▶ **Ziel der Aufgabe**:
Kopiere aus dem Text über Trumps Haltung zum Wahlausgang wortgetreu die Passage, die bei den Worten "Trumps Versuche, seine" einsetzt und nach den Worten "keine abschreckende Wirkung." aufhört.

═════ Textabschnitt

Vor einigen Wochen nun sagte Trump der Zeitung "Milwaukee Sentinel" zur Wahl im kommenden November: "Wenn alles ehrlich zugeht, würde ich die Ergebnisse gerne akzeptieren." Einschränkend fügte er sogleich hinzu: "Wenn es das nicht ist, muss man für das Recht des Landes kämpfen."

Und in einem Interview des Magazins "Time" blieb der Ex-Präsident vage in seiner Replik auf die Frage, ob im Fall seiner erneuten Niederlage wieder Gewalt ausbrechen würde: "Wenn wir nicht gewinnen - wissen Sie, es kommt darauf an. Es hängt immer von der Fairness einer Wahl ab."

Die Äußerungen erinnern an das Wahljahr 2020, als Trump ebenfalls bereits Monate vor dem Urnengang vor angeblichen Betrügereien warnte und seine Anerkennung des Ausgangs offen ließ. Die Grundlagen des Märchens vom Wahlbetrug wurden damals also früh gelegt. Und Trump hält bis heute an dieser Legende fest, obwohl rund 60 Klagen seines Lagers gegen den Urnengang scheiterten und die Behauptung von der manipulierten Wahl vielfach klar widerlegt wurde.

Trumps Versuche, seine damalige Niederlage gegen Biden nachträglich zu kippen, haben ihm zwei strafrechtliche Anklagen eingehandelt, die eine vor einem Bundesgericht in Washington und die andere im US-Bundesstaat Georgia. Aber auch das hat auf den voraussichtlichen erneuten Präsidentschaftskandidaten der Republikaner offenbar keine abschreckende Wirkung.

══════════
═════ Ausgangsmaterial

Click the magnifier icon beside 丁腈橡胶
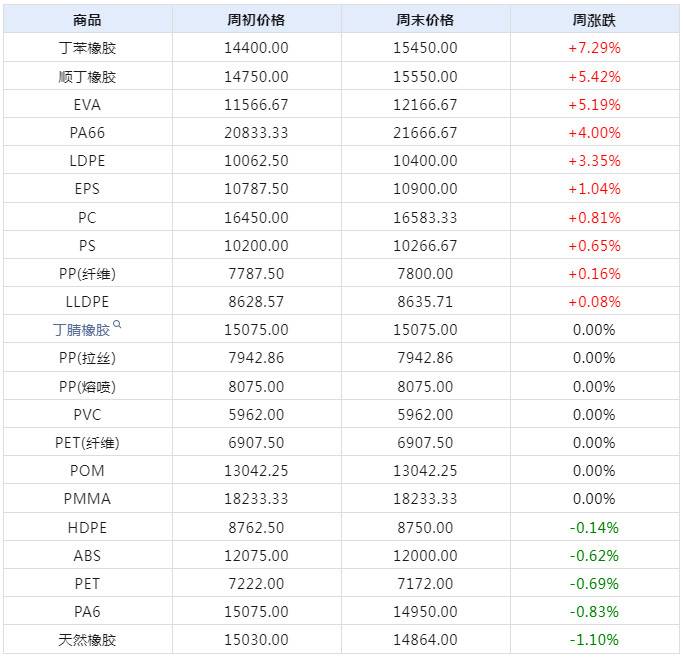This screenshot has height=659, width=683. click(x=118, y=325)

══════════

▶ **Lösung**:
Trumps Versuche, seine damalige Niederlage gegen Biden nachträglich zu kippen, haben ihm zwei strafrechtliche Anklagen eingehandelt, die eine vor einem Bundesgericht in Washington und die andere im US-Bundesstaat Georgia. Aber auch das hat auf den voraussichtlichen erneuten Präsidentschaftskandidaten der Republikaner offenbar keine abschreckende Wirkung.